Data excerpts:
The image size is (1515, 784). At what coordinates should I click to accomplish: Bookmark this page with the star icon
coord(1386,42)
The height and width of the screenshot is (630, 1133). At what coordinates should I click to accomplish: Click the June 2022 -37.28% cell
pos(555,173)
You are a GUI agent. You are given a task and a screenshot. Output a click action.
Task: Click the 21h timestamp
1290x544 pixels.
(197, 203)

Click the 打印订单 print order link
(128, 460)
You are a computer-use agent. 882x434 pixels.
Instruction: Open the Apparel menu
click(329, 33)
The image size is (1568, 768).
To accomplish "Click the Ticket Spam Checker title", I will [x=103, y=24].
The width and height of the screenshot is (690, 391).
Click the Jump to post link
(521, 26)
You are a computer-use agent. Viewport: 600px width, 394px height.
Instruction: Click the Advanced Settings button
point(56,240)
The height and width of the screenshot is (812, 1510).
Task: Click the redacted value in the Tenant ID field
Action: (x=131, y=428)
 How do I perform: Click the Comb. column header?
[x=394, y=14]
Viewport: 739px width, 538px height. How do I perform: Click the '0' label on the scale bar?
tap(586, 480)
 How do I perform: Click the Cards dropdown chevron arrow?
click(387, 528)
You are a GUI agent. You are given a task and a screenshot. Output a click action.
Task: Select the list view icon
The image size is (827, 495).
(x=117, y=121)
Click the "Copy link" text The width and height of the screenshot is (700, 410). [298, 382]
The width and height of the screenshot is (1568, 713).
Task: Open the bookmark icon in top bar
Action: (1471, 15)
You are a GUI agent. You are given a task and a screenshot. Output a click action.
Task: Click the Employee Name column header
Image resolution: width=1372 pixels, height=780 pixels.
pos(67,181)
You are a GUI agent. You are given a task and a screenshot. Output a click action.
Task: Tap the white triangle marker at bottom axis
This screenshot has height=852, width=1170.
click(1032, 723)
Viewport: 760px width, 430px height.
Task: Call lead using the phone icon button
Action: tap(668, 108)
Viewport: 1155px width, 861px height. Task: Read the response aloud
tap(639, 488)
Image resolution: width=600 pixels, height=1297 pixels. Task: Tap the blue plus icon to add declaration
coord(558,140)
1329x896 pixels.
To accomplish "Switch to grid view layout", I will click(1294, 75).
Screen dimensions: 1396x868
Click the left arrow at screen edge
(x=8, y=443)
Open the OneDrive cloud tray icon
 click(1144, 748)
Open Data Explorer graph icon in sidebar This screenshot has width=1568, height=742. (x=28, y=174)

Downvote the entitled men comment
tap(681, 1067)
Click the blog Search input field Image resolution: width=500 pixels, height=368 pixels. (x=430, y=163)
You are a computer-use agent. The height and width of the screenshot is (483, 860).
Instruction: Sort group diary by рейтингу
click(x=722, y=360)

● What is required
Above are the records; from them, give again exactly the lines from the one containing "How do I perform: Click the Cards" through the one containing "Task: Tap the white", both included.

● Result below
 How do I perform: Click the Cards dropdown chevron arrow?
click(387, 528)
You are a GUI agent. You are given a task and a screenshot. Output a click action.
Task: Select the list view icon
The image size is (827, 495).
(x=117, y=121)
Click the "Copy link" text The width and height of the screenshot is (700, 410). [298, 382]
The width and height of the screenshot is (1568, 713).
Task: Open the bookmark icon in top bar
Action: (1471, 15)
You are a GUI agent. You are given a task and a screenshot. Output a click action.
Task: Click the Employee Name column header
Image resolution: width=1372 pixels, height=780 pixels.
pos(67,181)
You are a GUI agent. You are given a task and a screenshot. Output a click action.
Task: Tap the white triangle marker at bottom axis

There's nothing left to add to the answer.